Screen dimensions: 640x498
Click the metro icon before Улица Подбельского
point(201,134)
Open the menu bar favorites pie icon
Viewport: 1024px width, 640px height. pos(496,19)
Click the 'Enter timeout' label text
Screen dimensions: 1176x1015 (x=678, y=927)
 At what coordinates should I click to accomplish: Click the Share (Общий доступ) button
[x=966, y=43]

○ ○ ○ ○

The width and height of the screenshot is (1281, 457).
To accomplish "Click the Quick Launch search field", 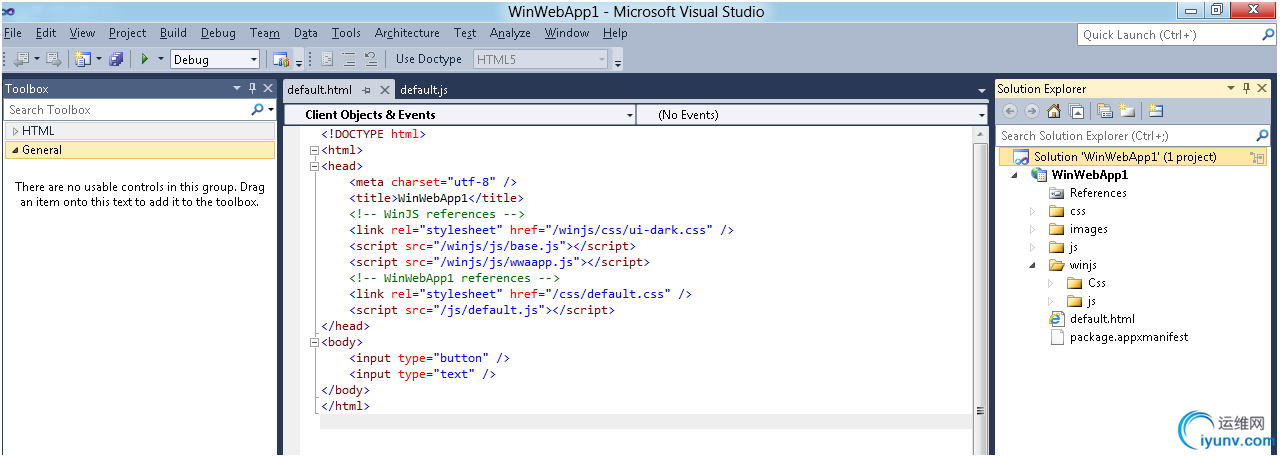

○ ○ ○ ○

■ Exercise objective ■
Duplicate the data from the line containing "Click the 'Enter timeout' label text" through the line containing "[x=966, y=43]", both lines included, keeping every character unchanged.

■ Result ■
Click the 'Enter timeout' label text
Screen dimensions: 1176x1015 (x=678, y=927)
 At what coordinates should I click to accomplish: Click the Share (Общий доступ) button
[x=966, y=43]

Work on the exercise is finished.